No question, baby boomers still love that old-time rock 'n' roll. But years of exposure to loud concerts, cranked-up stereos, blaring headphones and other environmental noises could be leading to an old age filled with silence, experts say.

Unlike their parents and grandparents, who typically developed age-related hearing loss in their 60s, baby boomers are experiencing the condition in their 40s and 50s, according to the National Council on Aging.

More than 10 million Americans between ages 45 and 64 have some hearing loss, compared with 9 million-plus who are 65 or older.

The statistics were so compelling that when the council undertook a new study on the emotional and social impact of hearing loss, researchers decided to drop the age of those polled to 50.

"Leaf blowers, snow blowers, power equipment, motorcycles and industrial noise can all contribute to high-frequency hearing loss," says Dr. Gerald Leonard, chief of otolaryngology at the University of Connecticut Health Center in Farmington. "But you can't ignore the impact on hearing from repeated exposure to loud music. The levels at concerts, which are often 100 decibels and more, can over time cause permanent damage."

Music is one industry in which technology has outpaced the body's ability to cope, says Kathy Peck, co-founder of Hearing Education and Awareness for Rockers, a California-based nonprofit group dedicated to raising awareness among musicians, technicians and fans of the dangers of repeated exposure to loud music.

Peck, a former bass player and singer for a San Francisco rock band, the Contractions, developed a ringing sensation in her ears, called tinnitus, and hearing loss from repeated exposure to excessive noise while performing in the 1980s.

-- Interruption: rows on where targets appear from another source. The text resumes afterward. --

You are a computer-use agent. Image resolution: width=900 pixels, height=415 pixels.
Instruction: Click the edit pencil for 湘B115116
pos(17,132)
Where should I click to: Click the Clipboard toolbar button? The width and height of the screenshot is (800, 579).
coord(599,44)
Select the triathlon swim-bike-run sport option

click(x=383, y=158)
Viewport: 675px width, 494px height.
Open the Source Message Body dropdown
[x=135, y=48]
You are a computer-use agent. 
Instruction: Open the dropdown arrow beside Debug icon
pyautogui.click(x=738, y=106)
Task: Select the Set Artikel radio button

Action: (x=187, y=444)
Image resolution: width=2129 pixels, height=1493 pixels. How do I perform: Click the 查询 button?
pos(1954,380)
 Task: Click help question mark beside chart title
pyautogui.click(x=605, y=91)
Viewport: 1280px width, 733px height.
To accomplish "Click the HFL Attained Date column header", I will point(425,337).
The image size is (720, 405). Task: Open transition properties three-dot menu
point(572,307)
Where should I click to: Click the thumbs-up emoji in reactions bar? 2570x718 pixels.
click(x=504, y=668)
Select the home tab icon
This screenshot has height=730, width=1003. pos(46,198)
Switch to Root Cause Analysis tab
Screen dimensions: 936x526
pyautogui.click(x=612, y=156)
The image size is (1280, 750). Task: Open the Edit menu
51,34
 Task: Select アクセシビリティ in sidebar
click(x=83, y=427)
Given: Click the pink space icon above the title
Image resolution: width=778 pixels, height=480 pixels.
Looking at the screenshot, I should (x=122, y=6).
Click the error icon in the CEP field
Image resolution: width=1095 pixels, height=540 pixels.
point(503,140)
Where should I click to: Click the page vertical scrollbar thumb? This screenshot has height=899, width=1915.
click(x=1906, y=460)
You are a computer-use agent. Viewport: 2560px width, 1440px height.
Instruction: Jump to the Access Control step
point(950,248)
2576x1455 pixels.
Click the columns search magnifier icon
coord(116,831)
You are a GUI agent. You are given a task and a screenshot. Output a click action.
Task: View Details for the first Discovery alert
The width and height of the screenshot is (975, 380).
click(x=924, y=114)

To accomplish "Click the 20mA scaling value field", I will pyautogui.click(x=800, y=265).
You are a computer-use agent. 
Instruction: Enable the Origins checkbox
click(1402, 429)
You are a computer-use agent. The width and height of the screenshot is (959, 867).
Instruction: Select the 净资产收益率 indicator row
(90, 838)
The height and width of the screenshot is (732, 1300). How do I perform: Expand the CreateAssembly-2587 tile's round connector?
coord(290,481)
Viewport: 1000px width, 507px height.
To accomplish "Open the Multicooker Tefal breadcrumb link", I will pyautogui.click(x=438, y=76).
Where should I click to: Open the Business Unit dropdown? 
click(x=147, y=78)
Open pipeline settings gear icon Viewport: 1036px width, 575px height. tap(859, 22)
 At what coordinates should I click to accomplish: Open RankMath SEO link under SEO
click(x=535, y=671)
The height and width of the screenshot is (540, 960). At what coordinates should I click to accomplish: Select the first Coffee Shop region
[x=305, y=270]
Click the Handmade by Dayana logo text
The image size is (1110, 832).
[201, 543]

"You may not be deafened immediately, but the damage will show up," says Peck, who is in her 50s. "At rock shows, the decibel level can be as great as 140 decibels in front of the speakers and 120 decibels at the back."

As a result, says Peck, many musicians, disc jockeys and concertgoers have experienced permanent hearing damage. HEAR estimates that 60 percent of rock stars inducted into the Rock and Roll Hall of Fame are hearing-impaired.

The Better Hearing Institute lists Engelbert Humperdinck, Jeff Beck, Sting, Cher, Eric Clapton, Bono (whose stage name was taken from the name of a hearing-aid store in his hometown of Dublin, Ireland), Pete Townsend and Phil Collins among pop and rock stars suffering from tinnitus or hearing impairment or both.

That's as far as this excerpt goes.